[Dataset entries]
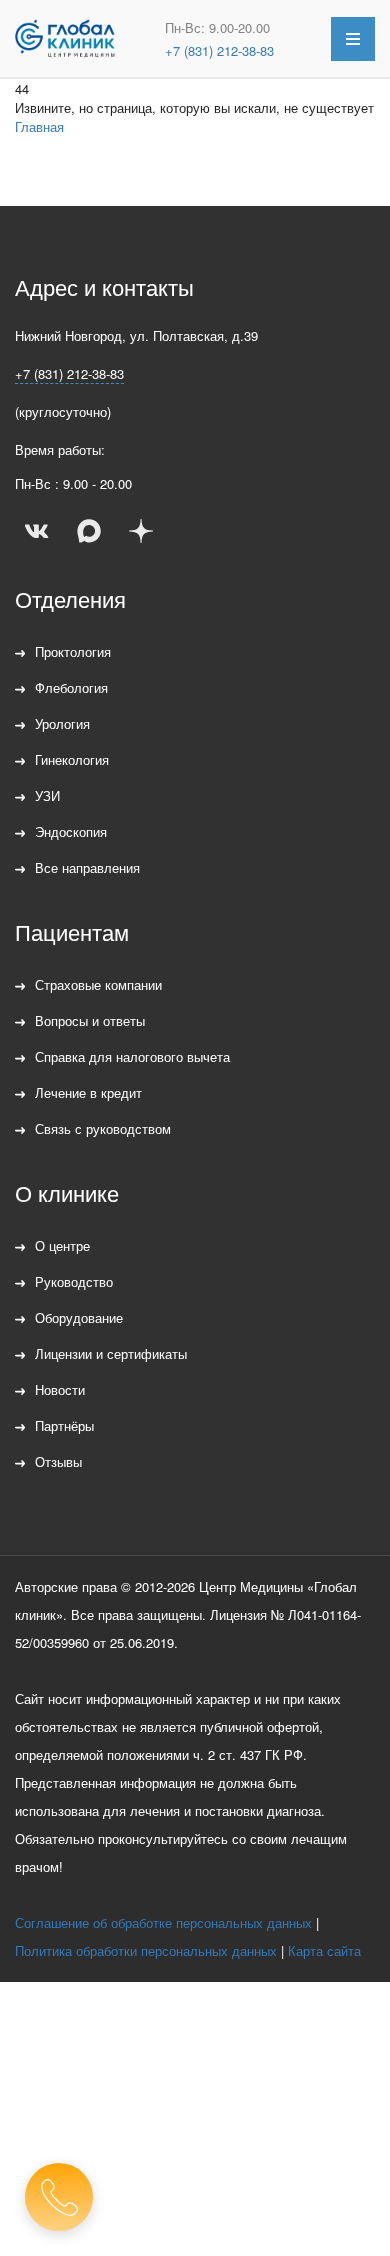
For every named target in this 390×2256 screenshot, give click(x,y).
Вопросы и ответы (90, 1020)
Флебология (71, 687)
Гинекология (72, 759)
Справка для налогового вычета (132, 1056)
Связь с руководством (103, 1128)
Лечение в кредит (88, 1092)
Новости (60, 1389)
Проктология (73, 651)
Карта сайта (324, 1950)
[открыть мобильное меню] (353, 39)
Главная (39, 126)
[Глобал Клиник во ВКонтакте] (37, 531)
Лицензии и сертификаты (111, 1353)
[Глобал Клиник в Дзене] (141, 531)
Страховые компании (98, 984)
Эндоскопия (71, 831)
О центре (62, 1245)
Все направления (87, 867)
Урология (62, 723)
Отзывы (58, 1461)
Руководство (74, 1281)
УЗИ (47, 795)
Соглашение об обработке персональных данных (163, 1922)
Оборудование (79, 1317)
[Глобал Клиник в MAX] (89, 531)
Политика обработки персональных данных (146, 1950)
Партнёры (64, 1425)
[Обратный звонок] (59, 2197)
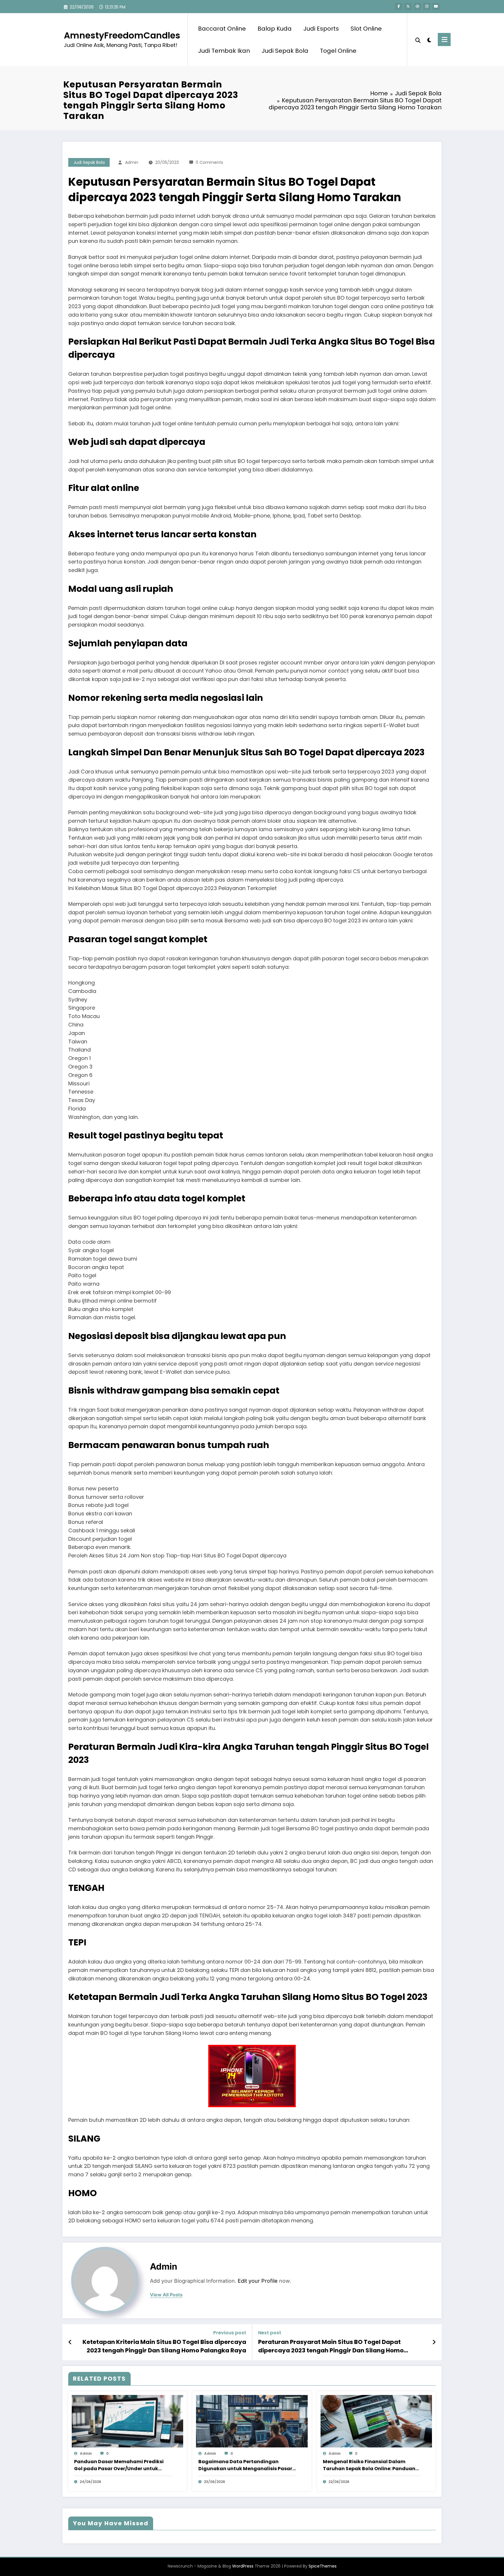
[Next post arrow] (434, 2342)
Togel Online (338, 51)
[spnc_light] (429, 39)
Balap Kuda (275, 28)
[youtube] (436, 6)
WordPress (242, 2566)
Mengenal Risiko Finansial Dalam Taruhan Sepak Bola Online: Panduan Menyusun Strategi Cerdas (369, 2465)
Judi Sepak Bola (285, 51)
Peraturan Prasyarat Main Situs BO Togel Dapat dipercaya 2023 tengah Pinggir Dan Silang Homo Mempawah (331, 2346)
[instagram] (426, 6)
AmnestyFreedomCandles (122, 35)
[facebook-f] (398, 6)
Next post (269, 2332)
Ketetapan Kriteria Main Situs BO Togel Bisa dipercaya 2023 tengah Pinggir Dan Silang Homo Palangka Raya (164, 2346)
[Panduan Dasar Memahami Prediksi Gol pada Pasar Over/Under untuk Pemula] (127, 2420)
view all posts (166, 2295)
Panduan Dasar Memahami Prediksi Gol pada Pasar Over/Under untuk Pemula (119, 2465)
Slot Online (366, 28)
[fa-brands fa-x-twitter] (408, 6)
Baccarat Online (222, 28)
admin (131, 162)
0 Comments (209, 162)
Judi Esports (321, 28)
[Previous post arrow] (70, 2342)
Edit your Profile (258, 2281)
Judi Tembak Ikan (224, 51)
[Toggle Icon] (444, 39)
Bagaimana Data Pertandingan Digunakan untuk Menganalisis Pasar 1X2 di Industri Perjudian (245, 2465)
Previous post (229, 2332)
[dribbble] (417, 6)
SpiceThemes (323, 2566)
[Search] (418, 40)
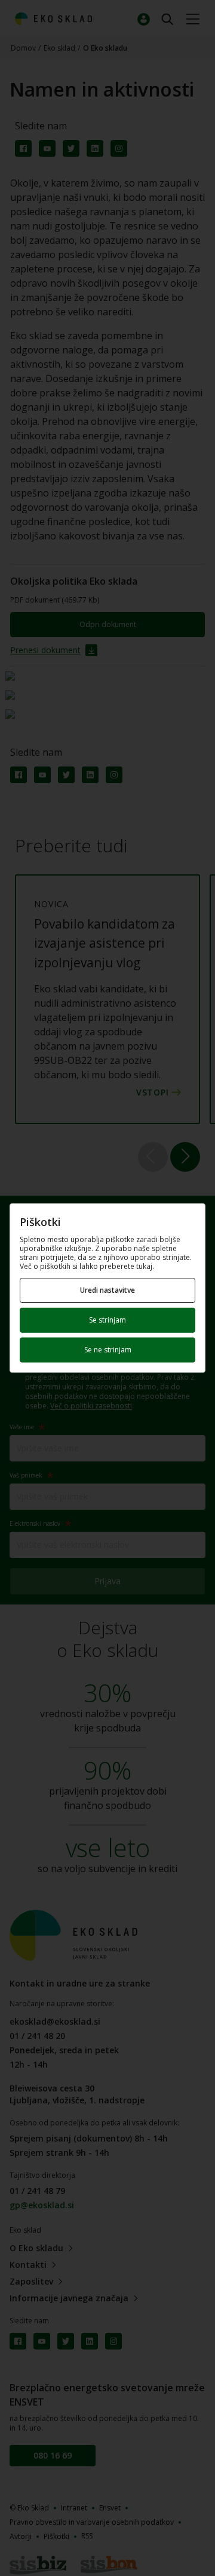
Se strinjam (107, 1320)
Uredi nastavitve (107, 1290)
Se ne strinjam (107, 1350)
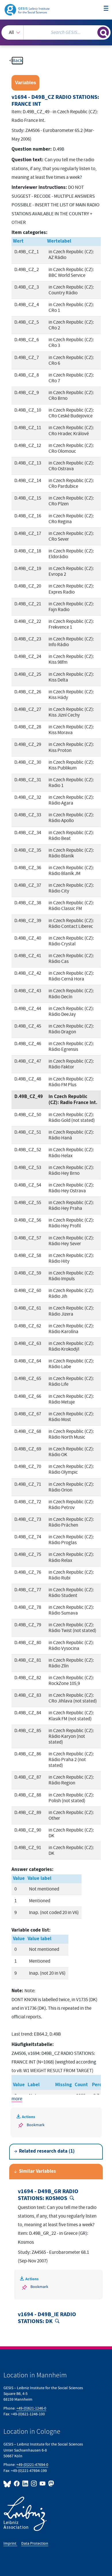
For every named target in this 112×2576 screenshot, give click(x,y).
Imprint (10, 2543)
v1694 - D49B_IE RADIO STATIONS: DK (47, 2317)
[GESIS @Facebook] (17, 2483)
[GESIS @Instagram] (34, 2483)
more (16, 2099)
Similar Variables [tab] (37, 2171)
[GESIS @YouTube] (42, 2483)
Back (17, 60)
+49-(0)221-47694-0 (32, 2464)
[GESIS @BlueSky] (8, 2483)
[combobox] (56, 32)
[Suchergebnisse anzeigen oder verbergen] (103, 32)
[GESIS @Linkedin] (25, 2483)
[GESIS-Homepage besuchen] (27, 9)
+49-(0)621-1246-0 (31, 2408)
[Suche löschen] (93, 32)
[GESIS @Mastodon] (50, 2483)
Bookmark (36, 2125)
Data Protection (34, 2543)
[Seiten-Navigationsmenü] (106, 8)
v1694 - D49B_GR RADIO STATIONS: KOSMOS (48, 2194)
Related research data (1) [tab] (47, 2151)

▶ [Exercise aim]: Copy the data word for word. Pictures do not go in the copy.

▶ [Result of the task]:
For every named target in this 390×2256 screenshot, give click(x,y).
Вопросы и ответы (90, 1020)
Флебология (71, 687)
Гинекология (72, 759)
Справка для налогового вычета (132, 1056)
Связь с руководством (103, 1128)
Лечение в кредит (88, 1092)
Новости (60, 1389)
Проктология (73, 651)
Карта сайта (324, 1950)
[открыть мобильное меню] (353, 39)
Главная (39, 126)
[Глобал Клиник во ВКонтакте] (37, 531)
Лицензии и сертификаты (111, 1353)
[Глобал Клиник в Дзене] (141, 531)
Страховые компании (98, 984)
Эндоскопия (71, 831)
О центре (62, 1245)
Все направления (87, 867)
Урология (62, 723)
Отзывы (58, 1461)
Руководство (74, 1281)
УЗИ (47, 795)
Соглашение об обработке персональных данных (163, 1922)
Оборудование (79, 1317)
[Глобал Клиник в MAX] (89, 531)
Политика обработки персональных данных (146, 1950)
Партнёры (64, 1425)
[Обратный звонок] (59, 2197)
[Next post arrow] (434, 2342)
Togel Online (338, 51)
[spnc_light] (429, 39)
Balap Kuda (275, 28)
[youtube] (436, 6)
WordPress (242, 2566)
Mengenal Risiko Finansial Dalam Taruhan Sepak Bola Online: Panduan Menyusun Strategi Cerdas (369, 2465)
Judi Sepak Bola (285, 51)
Peraturan Prasyarat Main Situs BO Togel Dapat dipercaya 2023 tengah Pinggir Dan Silang Homo Mempawah (331, 2346)
[instagram] (426, 6)
AmnestyFreedomCandles (122, 35)
[facebook-f] (398, 6)
Next post (269, 2332)
Ketetapan Kriteria Main Situs BO Togel Bisa dipercaya 2023 tengah Pinggir Dan Silang Homo Palangka Raya (164, 2346)
[Panduan Dasar Memahami Prediksi Gol pada Pasar Over/Under untuk Pemula] (127, 2420)
view all posts (166, 2295)
Panduan Dasar Memahami Prediksi Gol pada Pasar Over/Under untuk Pemula (119, 2465)
Slot Online (366, 28)
[fa-brands fa-x-twitter] (408, 6)
Baccarat Online (222, 28)
admin (131, 162)
0 Comments (209, 162)
Judi Esports (321, 28)
[Previous post arrow] (70, 2342)
Edit your Profile (258, 2281)
Judi Tembak Ikan (224, 51)
[Toggle Icon] (444, 39)
Bagaimana Data Pertandingan Digunakan untuk Menganalisis Pasar 1X2 di Industri Perjudian (245, 2465)
Previous post (229, 2332)
[dribbble] (417, 6)
SpiceThemes (323, 2566)
[Search] (418, 40)
Se strinjam (107, 1320)
Uredi nastavitve (107, 1290)
Se ne strinjam (107, 1350)
For every named target in this 112×2576 screenshot, give click(x,y).
Imprint (10, 2543)
v1694 - D49B_IE RADIO STATIONS: DK (47, 2317)
[GESIS @Facebook] (17, 2483)
[GESIS @Instagram] (34, 2483)
more (16, 2099)
Similar Variables [tab] (37, 2171)
[GESIS @YouTube] (42, 2483)
Back (17, 60)
+49-(0)221-47694-0 (32, 2464)
[GESIS @BlueSky] (8, 2483)
[combobox] (56, 32)
[Suchergebnisse anzeigen oder verbergen] (103, 32)
[GESIS @Linkedin] (25, 2483)
[GESIS-Homepage besuchen] (27, 9)
+49-(0)621-1246-0 (31, 2408)
[Suche löschen] (93, 32)
[GESIS @Mastodon] (50, 2483)
Bookmark (36, 2125)
Data Protection (34, 2543)
[Seiten-Navigationsmenü] (106, 8)
v1694 - D49B_GR RADIO STATIONS: KOSMOS (48, 2194)
Related research data (1) [tab] (47, 2151)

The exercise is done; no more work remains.